• **WORK ITEM**
The reply must consist of one number: how many lines of the data include the word "computer".

[THE INPUT Boundary: Start]

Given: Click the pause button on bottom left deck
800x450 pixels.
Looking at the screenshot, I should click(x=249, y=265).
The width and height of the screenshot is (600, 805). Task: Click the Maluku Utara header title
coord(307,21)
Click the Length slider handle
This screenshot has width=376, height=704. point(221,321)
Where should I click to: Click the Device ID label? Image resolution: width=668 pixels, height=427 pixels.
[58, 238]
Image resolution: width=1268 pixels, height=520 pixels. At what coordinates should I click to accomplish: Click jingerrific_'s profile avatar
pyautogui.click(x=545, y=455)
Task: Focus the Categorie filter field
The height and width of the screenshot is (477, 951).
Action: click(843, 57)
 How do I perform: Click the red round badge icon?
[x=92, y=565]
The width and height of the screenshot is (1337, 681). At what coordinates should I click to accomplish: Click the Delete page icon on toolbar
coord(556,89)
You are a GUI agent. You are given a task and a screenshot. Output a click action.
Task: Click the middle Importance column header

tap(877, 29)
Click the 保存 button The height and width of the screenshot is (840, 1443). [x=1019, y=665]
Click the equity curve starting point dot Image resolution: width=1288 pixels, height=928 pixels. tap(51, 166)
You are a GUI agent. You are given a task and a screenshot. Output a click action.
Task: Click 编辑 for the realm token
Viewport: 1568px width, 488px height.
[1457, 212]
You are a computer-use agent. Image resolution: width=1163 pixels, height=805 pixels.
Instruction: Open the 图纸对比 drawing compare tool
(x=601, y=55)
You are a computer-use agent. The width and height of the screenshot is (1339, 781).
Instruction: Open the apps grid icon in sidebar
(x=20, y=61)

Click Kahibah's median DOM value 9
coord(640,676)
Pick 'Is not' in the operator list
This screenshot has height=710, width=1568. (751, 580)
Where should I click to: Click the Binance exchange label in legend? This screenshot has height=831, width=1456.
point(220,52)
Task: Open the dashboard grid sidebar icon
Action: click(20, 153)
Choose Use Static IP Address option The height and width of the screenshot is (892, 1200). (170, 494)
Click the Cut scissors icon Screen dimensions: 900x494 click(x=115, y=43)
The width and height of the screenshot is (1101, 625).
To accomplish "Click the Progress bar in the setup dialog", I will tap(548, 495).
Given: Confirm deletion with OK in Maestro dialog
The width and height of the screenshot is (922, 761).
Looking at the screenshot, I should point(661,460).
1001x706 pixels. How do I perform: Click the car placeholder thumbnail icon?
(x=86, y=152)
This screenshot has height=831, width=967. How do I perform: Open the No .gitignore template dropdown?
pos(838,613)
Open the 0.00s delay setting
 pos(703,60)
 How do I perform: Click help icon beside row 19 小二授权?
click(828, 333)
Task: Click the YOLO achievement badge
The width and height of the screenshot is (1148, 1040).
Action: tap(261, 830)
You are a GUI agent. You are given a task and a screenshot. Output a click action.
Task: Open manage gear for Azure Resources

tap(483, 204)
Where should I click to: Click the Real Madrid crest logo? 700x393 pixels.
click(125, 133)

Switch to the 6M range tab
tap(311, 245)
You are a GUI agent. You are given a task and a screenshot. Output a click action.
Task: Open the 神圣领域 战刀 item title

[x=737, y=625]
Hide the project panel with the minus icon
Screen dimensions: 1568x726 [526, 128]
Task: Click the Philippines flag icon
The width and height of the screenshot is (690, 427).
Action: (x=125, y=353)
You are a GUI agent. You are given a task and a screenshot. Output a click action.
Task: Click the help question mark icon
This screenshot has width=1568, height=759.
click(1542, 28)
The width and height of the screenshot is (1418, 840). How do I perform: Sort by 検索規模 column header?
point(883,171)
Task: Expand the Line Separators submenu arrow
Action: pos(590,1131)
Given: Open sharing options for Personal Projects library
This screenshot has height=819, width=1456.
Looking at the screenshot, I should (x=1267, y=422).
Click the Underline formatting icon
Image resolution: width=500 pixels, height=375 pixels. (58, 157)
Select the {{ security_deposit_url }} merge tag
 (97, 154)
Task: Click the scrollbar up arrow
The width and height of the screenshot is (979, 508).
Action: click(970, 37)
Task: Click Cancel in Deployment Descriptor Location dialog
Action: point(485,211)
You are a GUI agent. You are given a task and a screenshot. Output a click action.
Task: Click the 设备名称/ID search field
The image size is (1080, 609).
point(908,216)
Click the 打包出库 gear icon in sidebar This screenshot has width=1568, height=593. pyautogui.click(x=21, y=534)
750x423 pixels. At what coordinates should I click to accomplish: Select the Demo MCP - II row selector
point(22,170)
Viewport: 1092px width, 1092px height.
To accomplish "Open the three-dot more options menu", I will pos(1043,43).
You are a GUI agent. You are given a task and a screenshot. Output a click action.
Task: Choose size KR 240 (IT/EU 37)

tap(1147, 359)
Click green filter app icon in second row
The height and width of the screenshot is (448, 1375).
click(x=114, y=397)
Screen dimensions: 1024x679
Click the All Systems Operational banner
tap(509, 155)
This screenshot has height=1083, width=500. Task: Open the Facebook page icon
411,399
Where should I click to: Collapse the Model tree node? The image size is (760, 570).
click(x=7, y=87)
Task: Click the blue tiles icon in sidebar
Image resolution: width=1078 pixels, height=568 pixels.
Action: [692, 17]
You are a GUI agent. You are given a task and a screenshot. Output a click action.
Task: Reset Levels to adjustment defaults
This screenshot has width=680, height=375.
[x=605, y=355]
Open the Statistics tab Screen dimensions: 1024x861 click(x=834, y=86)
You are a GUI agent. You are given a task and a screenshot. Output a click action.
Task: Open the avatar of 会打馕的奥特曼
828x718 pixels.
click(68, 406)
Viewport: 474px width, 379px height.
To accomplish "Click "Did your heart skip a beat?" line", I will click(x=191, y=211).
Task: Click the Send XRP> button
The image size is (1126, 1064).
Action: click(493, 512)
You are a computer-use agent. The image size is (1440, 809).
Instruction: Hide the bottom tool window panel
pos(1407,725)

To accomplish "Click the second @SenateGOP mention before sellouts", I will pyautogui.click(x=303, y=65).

[THE INPUT Boundary: End]

• **TASK RESULT**
3